Non-Autoregressive Neural Machine Translation
(Gu et al., 2017) on arXiv; submitted to ICLR 2018
Neural machine translation is slow because of how we decode. This paper calls the popular method “auto-regressive”: each output token depends on all previous tokens. This is inherently sequential and cannot be parallelized, so this paper introduces the workaround. There’s nothing new under the sun—they reintroduce the fertility parameters from the old IBM models. They also rely on an auto-regressive teacher, so the model is trying to see farther by standing on the shoulders of giants.
Picking the autoregressive factorizing of the NMT model makes training easy: maximize the log likelihood, is a simple sum. Each step is completely supervised. The RNN decoder in the model can even be replaced with CNNs or Transformer, a hip new method I should write about soon. Sounds like these are plain old MLP encoders and decoders linked by attention.
Decoding is a different matter. Beam search is fast and near-optimal, but it’s sequential. Plus, larger beams only help for so long. So how do we speed it up? Do we make each output token depend only on the input sequence, not previous terms? No! Because the tokens do depend on each other. You can’t wave your hands and wish away that conditional dependence.
Enter the “Non-Autoregressive Transformer”, or NAT for short.
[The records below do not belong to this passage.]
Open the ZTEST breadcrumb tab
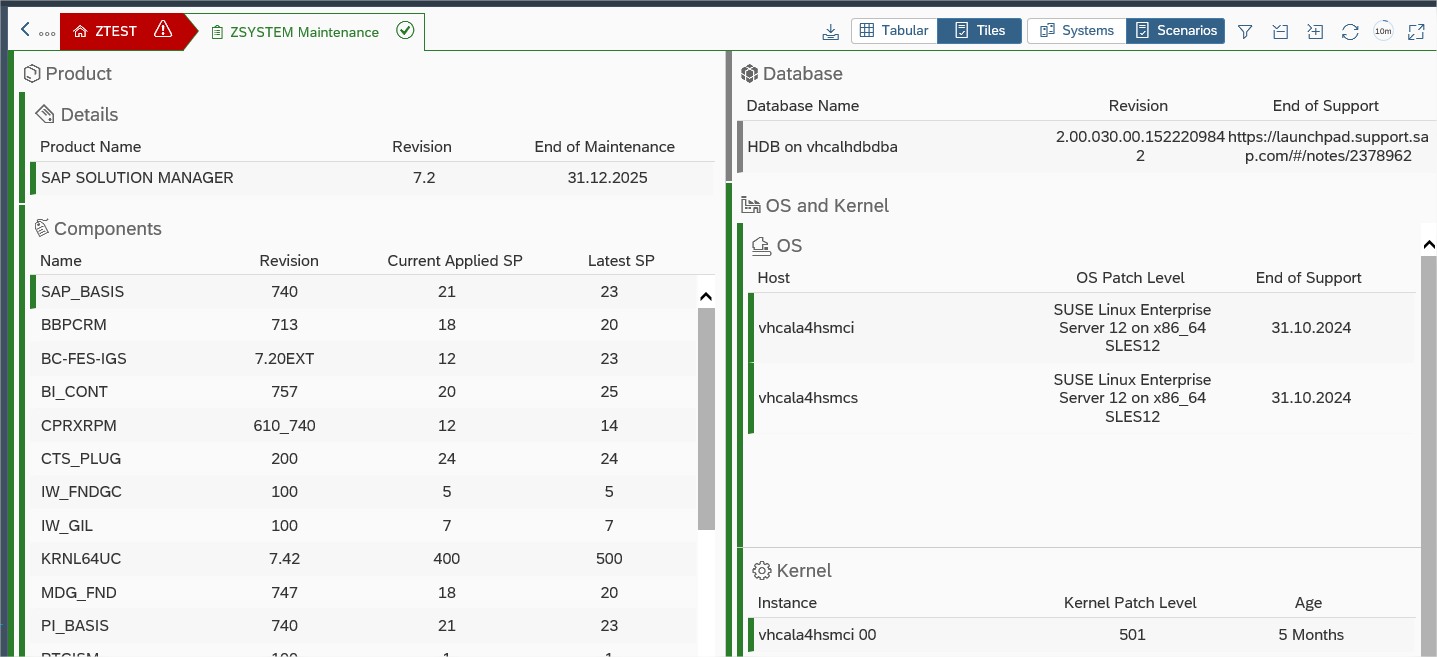1437x657 pixels. pyautogui.click(x=115, y=31)
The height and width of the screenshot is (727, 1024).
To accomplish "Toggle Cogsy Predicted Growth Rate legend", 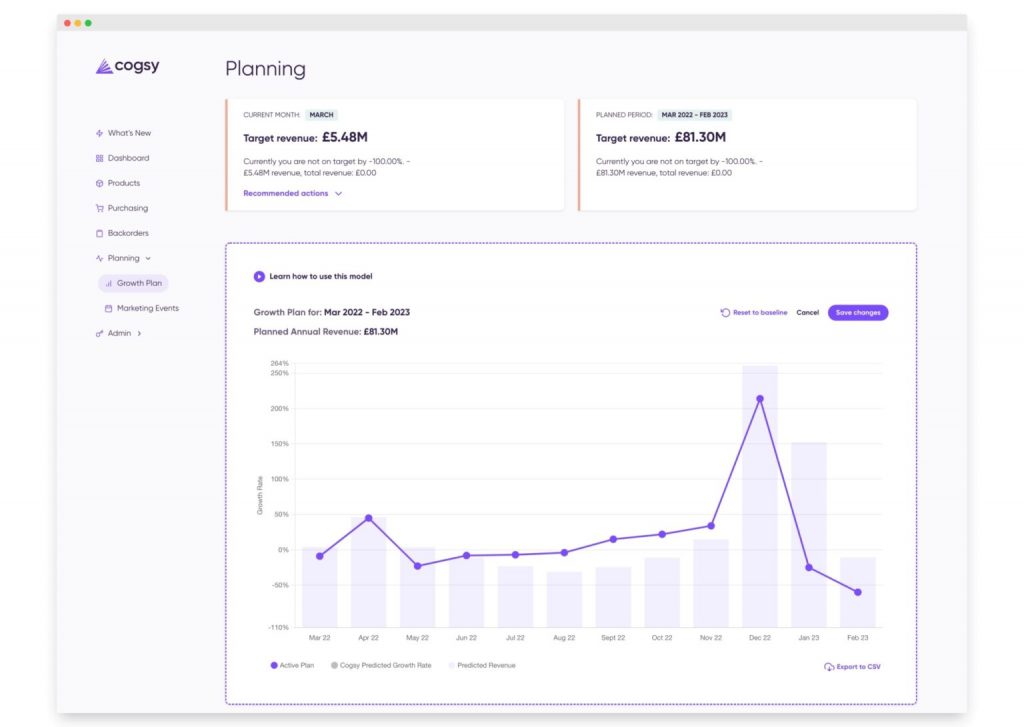I will click(x=380, y=665).
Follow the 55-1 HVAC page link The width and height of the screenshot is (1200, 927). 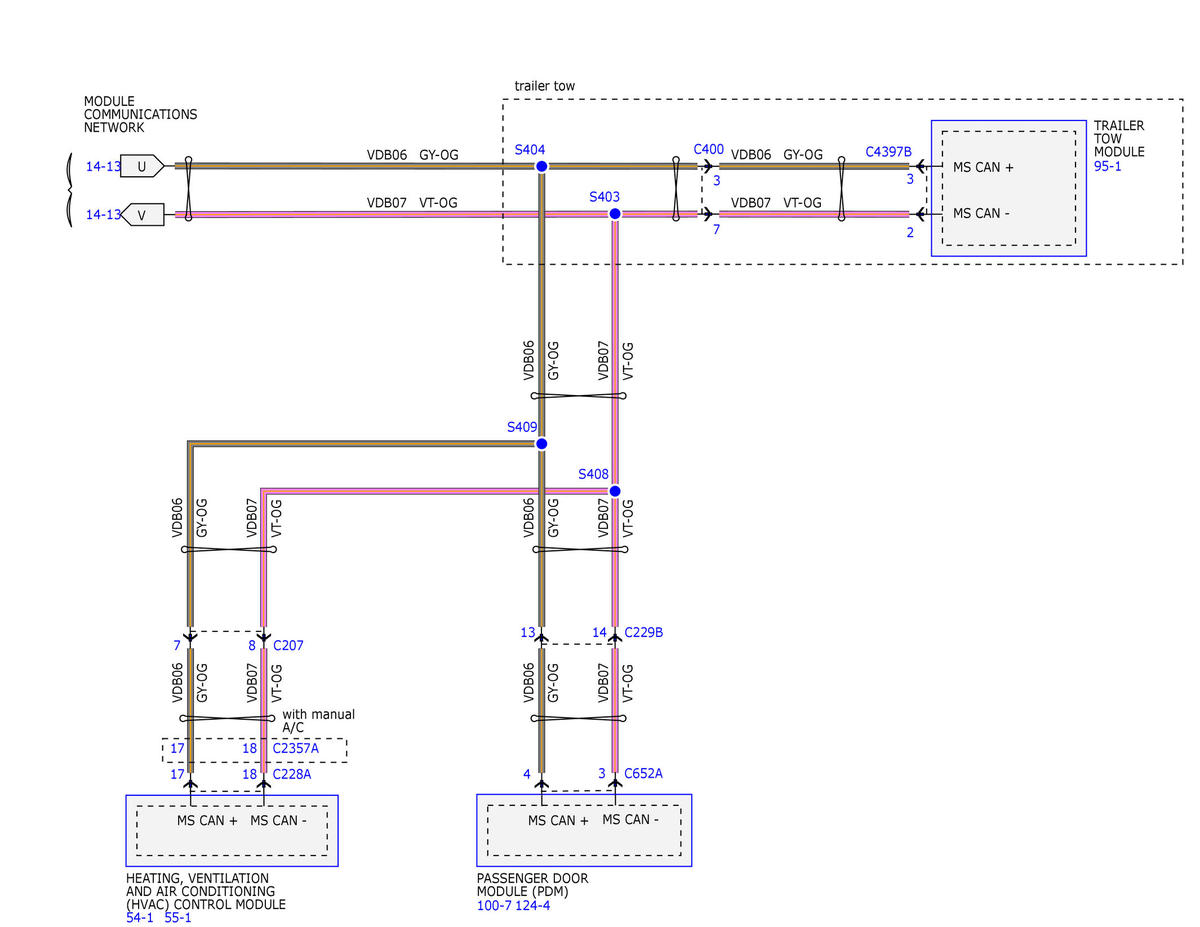tap(177, 917)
It’s based on the MLP encoder–decoder structure of the Transformer architecture, but with a different decoder. The decoder now has a number of outputs determined by the fertility parameters of the input words. Fertility came out of IBM Model 3. It’s a latent variable for the model to learn jointly with the others.
An interesting dilemma in their model is that because you don’t condition on earlier parts of the sentence, you can accidentally goof up without a trick they introduce.
In many cases, there are multiple correct translations consistent with a single sequence of fertilities—for instance, both “Danke schön.” and “Vielen dank.” are consistent with the English input “Thank you.” and the fertility sequence [2, 0, 1], because “you” is not directly translated in either German sentence.
(Note that the period counts as a token; that’s why it’s [2, 0, 1], not [2, 0].) They teach their model to greedily prefer the outputs that an autoregressive model prefers, building on what already exists. It seems that they’re trying to distill the knowledge of the autoregressive model into a model that can decode quickly, regardless of its training time. The whole process gets them to within 2.0 BLEU points of the teacher—not bad.
From the authorship, it’s easy to see why they’re willing to sacrifice BLEU for faster models. Four of the five authors are at Salesforce, rather than in academia. It takes a long time to train, but they’ll only need to train it once. Plus, when you’re dealing with massive volume, computation time counts. The NAT architecture is for squeezing every last second out. Plus, because it learns from a teacher, it will improve as autoregressive models remove.
The bottom line: This is the first neural MT model that’s entirely parallel. The MLP encoder and the non-autoregressive decoder make it fast. Still, it relies on other models to teach it, plus a bunch of hacky tricks to avoid performance loss from the breakdown in conditional dependence, so it’s unlikely to stand alone.